Short exercise a - Reproduce word for word the part of the home improvement article starting at "Home Depot has largely" and ending at "least not yet.".

Text passage -
● ● ● ● ●

Improve Your Portfolio With Home Improvement

Michael is a member of The Motley Fool Blog Network -- entries represent the personal opinion of the blogger and are not formally edited.

Not all home improvement retail companies are created equal.  Similar to how other sectors in the market exist, you can’t quite loop all the stocks in a given group as the same.  Each company has its own strengths and weaknesses, its particular branding, and different futures.  In this article, I will discuss two very popular stocks in this sector and one that may not be as familiar to investors.

Home Depot

Home Depot (NYSE: HD) is currently the largest home improvement retailer in the United States with annual revenues soaring past the $70 billion mark this past year and earnings-per-share (EPS) breaking the $1 mark this past quarter for the first time in years.  The stock price has hit multi-year highs not seen since the year 2000 bubble time span.  However, things are a lot different now and I see Home Depot potentially steadily going higher over the course of the next decade.

Home Depot has largely been a big-box store which is defined as having a physically large retail establishment chain unique to the branding of the company.  Recently some big-box stores like Best Buy have seen their stores take a hit by online establishments making the investment to even have a big-box store look like a huge negative.  However, Home Depot has been mostly immune to the threat of online.  Sure you can buy some tools and accessories online but some of the bigger items you can’t quite find.  Even if you do find them online, good luck paying for the shipping.  To build houses you need heavy building materials like piping, wood, bricks, and/or drywall – and lots of all of these.  No one orders a house through Amazon – at least not yet.

● ● ● ● ●

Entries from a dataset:
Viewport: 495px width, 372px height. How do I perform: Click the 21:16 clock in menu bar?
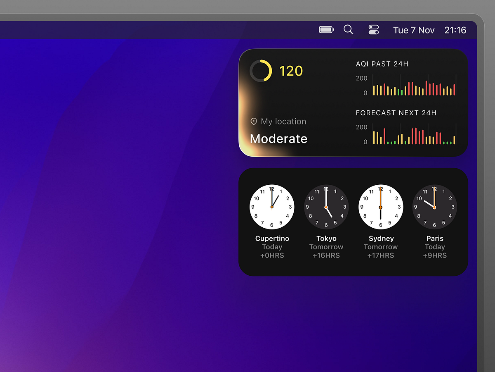(x=456, y=29)
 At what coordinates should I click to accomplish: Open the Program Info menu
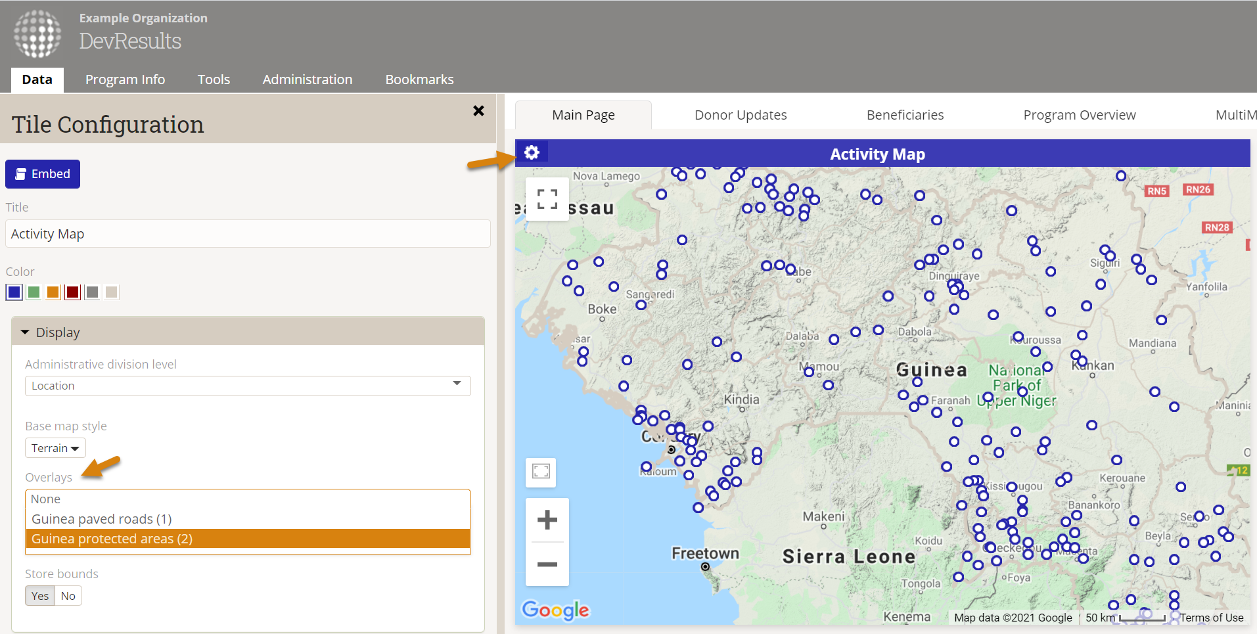[x=125, y=79]
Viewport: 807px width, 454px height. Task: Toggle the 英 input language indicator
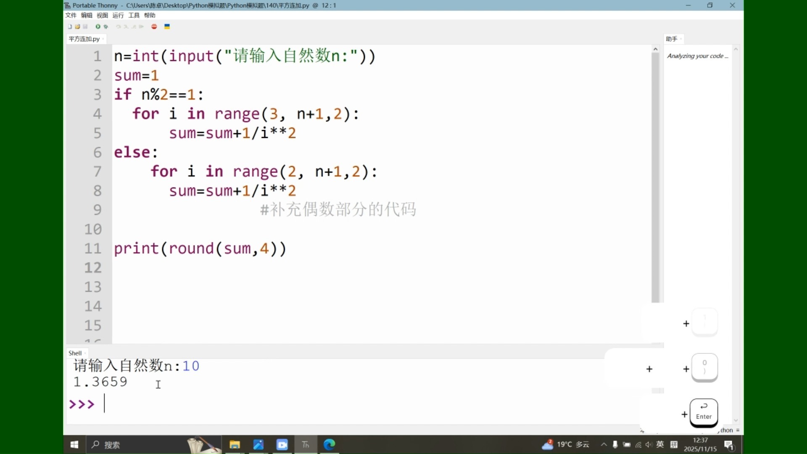pyautogui.click(x=659, y=444)
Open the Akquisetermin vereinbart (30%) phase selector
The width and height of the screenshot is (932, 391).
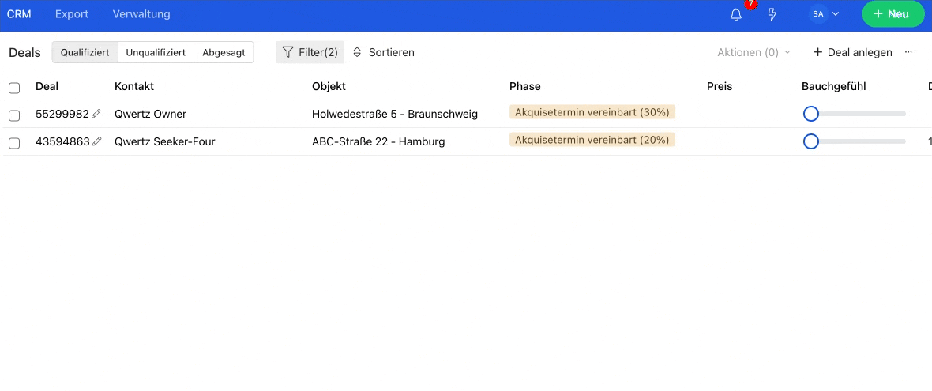592,112
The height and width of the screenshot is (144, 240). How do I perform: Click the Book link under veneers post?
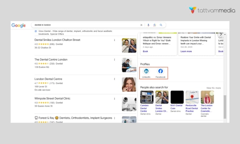tap(145, 52)
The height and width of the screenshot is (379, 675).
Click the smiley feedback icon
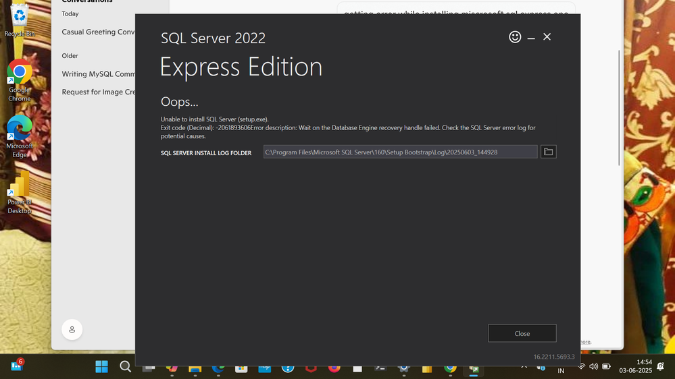[515, 37]

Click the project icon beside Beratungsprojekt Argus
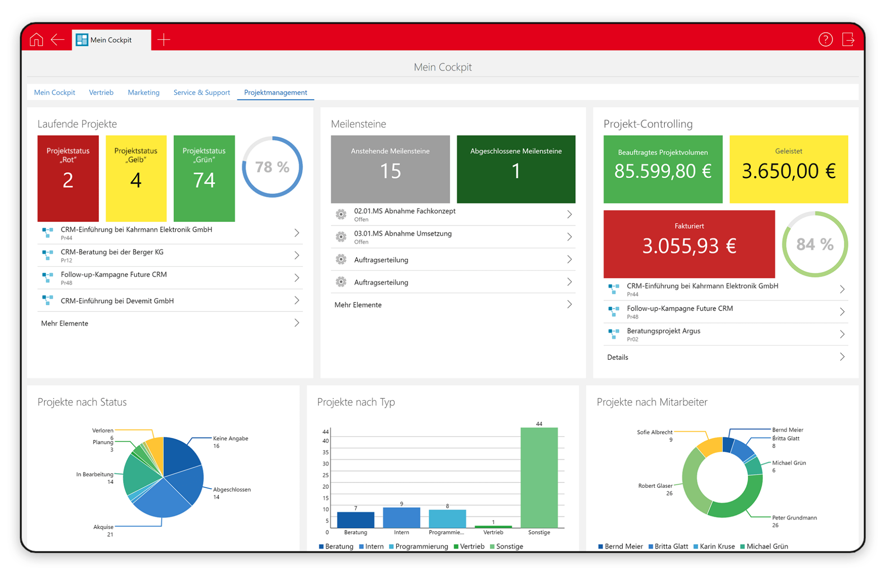tap(613, 334)
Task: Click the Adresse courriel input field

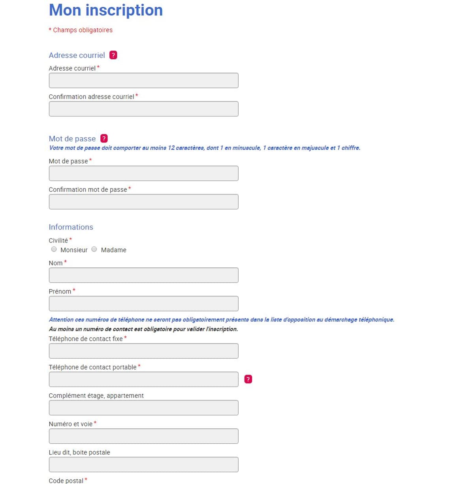Action: click(143, 80)
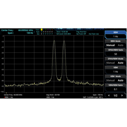Switch to the GPSA tab
127x127 pixels.
point(79,29)
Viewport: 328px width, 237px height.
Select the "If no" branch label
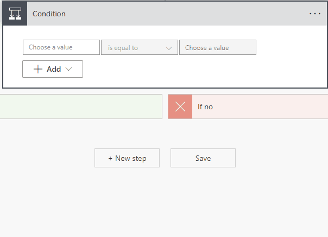click(205, 107)
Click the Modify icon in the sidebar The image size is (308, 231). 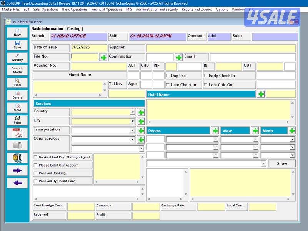pos(17,58)
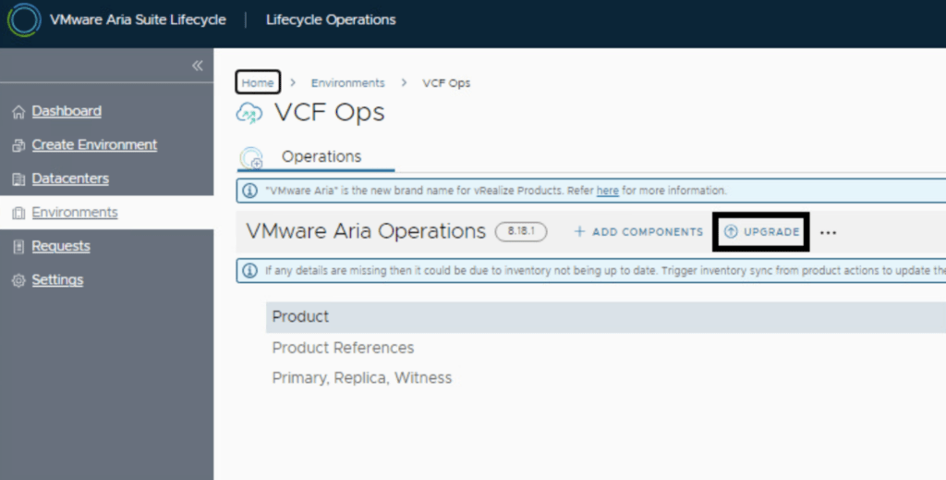Click the Datacenters building icon
The image size is (946, 480).
coord(18,179)
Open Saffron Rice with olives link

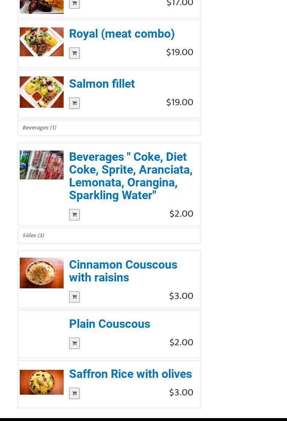tap(130, 374)
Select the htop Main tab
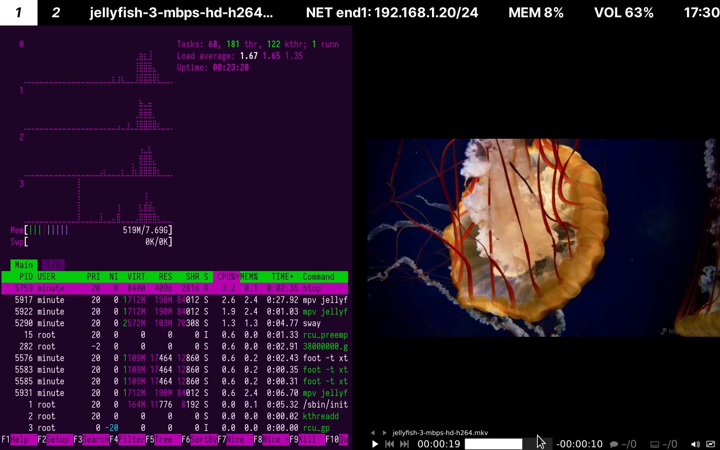Screen dimensions: 720x450 [x=24, y=265]
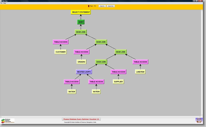Select the purple NESTED LOOPS node
206x127 pixels.
(x=84, y=72)
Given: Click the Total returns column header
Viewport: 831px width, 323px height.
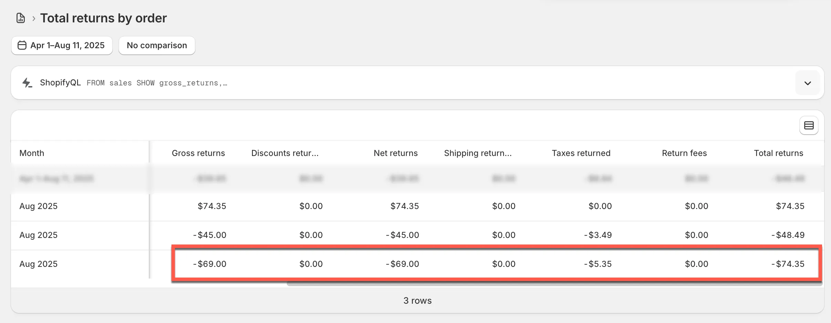Looking at the screenshot, I should [778, 153].
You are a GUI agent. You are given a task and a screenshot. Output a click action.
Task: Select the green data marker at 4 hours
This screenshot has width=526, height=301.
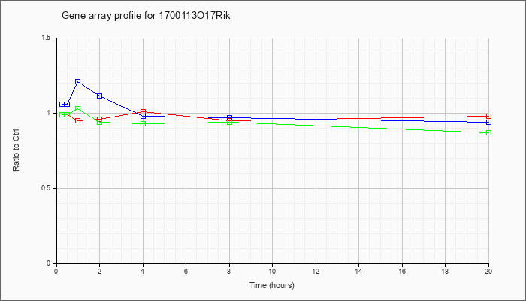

● ● ● ● ●

Short exercise b - Quote the rows exactly, starting at the first row and ending at the line containing "click(205, 107)", with both ends included. Omit the pictures.

Complete response a -
Home Depot has largely been a big-box store which is defined as having a physically large retail establishment chain unique to the branding of the company.  Recently some big-box stores like Best Buy have seen their stores take a hit by online establishments making the investment to even have a big-box store look like a huge negative.  However, Home Depot has been mostly immune to the threat of online.  Sure you can buy some tools and accessories online but some of the bigger items you can’t quite find.  Even if you do find them online, good luck paying for the shipping.  To build houses you need heavy building materials like piping, wood, bricks, and/or drywall – and lots of all of these.  No one orders a house through Amazon – at least not yet.

Complete response b -
Viewport: 495px width, 372px height. How do I perform: Click the 21:16 clock in menu bar?
(x=456, y=29)
 At what coordinates should I click to accomplish: Open the Program Info menu
[x=125, y=79]
Viewport: 807px width, 454px height. Task: Toggle the 英 input language indicator
pyautogui.click(x=659, y=444)
Open the Akquisetermin vereinbart (30%) phase selector
The width and height of the screenshot is (932, 391).
592,112
The height and width of the screenshot is (144, 240). How do I perform: Click the Book link under veneers post?
tap(145, 52)
The height and width of the screenshot is (379, 675).
Click the smiley feedback icon
[515, 37]

Click the project icon beside Beratungsprojekt Argus
tap(613, 334)
Task: Click the Adresse courriel input field

Action: click(143, 80)
Switch to the GPSA tab
127x127 pixels.
point(79,29)
Viewport: 328px width, 237px height.
Select the "If no" branch label
click(205, 107)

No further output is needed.